任务 1 - 根据原文,分布式查询计划中各个Fragment之间通过哪个算子传输数据?
任务 2 - 把原文中以“查询规划器会根据具体的算子执行方式”开头的段落改写得更简短,保留其主要事实。

原文 -

· · · · · · ·

本文介绍云数据库 SelectDB 版的Explain功能和使用方式,为查询性能分析提供参考。
查询计划树
SQL是一个描述性语言,您可以通过一个SQL来描述需要获取的数据。一个SQL的具体执行方式依赖于数据库的实现。查询规划器就是用来决定数据库如何具体一个SQL。
例如,您指定了一个Join算子,则查询规划器需要决定使用的具体Join算法,比如Hash Join或Merge Sort Join、Shuffle或Broadcast、Join顺序是否需要调整以避免笛卡尔积、确定最终执行的节点等。
SelectDB的查询规划过程是先将一个SQL语句转换成一个单机执行计划树,如下所示。
┌────┐
│Sort│
└────┘
│
┌───────────┐
│Aggregation│
└───────────┘
│
┌────┐
│Join│
└────┘
┌───┴────┐
┌──────┐ ┌──────┐
│Scan-1│ │Scan-2│
└──────┘ └──────┘
查询规划器会根据具体的算子执行方式、数据的具体分布,将单机查询计划转换为分布式查询计划。分布式查询计划是由多个Fragment组成的,每个Fragment负责查询计划的一部分,各个Fragment之间会通过ExchangeNode算子进行数据的传输。
例如单机计划分成了两个Fragment:F1和F2。两个Fragment之间通过一个ExchangeNode节点传输数据。一个Fragment会进一步的划分为多个执行单元,执行单元是最终具体的执行实例。划分成多个执行单元有助于充分利用机器资源,提升一个Fragment的执行并发度,如下所示。
┌────┐
│Sort│
│F1 │
└────┘
│
┌───────────┐
│Aggregation│
│F1 │
└───────────┘
│
┌────┐
│Join│
│F1 │
└────┘
┌──────┴────┐
┌──────┐ ┌────────────┐
│Scan-1│ │ExchangeNode│
│F1 │ │F1 │
└──────┘ └────────────┘
│
┌──────────────┐
│DataStreamDink│
│F2 │
└──────────────┘
│
┌──────┐
│Scan-2│
│F2 │
└──────┘
查看查询计划
可以通过如下三个命令查看一个SQL的执行计划。
EXPLAIN GRAPH SELECT ...;
或DESC GRAPH SELECT ...;
。EXPLAIN SELECT ...;
。EXPLAIN VERBOSE SELECT ...;
。
EXPLAIN GRAPH SELECT或DESC GRAPH SELECT
命令EXPLAIN GRAPH SELECT ...;
或DESC GRAPH SELECT ...;
以图形化的方式展示一个查询计划,这个命令可以比较直观的展示查询计划的树形结构以及Fragment的划分情况,示例如下。

· · · · · · ·

数据 -

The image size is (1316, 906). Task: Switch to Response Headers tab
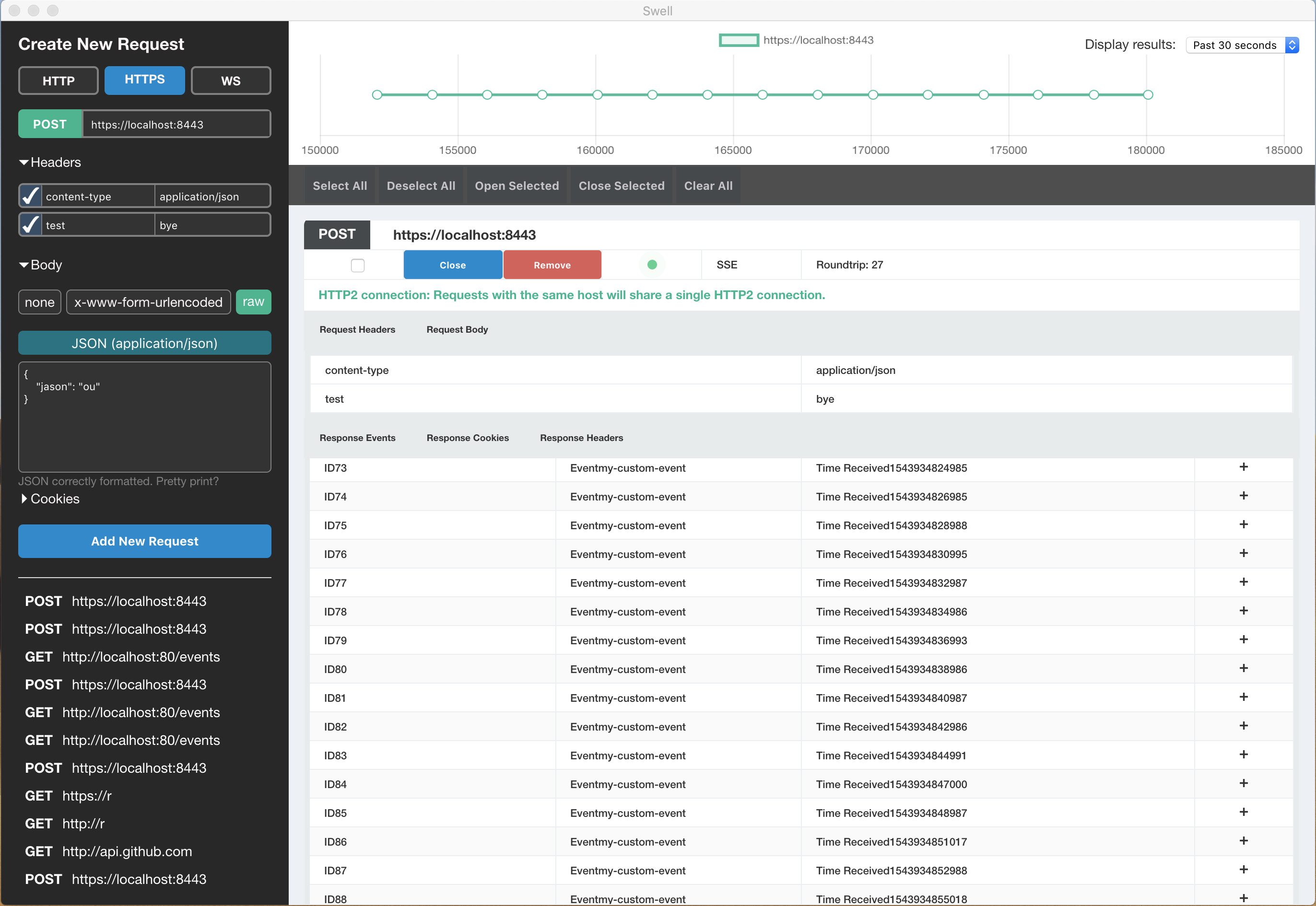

· · · · · · ·

回答 1 - 通过ExchangeNode算子传输数据。

回答 2 - 查询规划器依据算子执行方式和数据分布,将单机查询计划转为分布式查询计划。分布式查询计划由多个Fragment组成,每个Fragment负责其中一部分,Fragment之间通过ExchangeNode算子传输数据。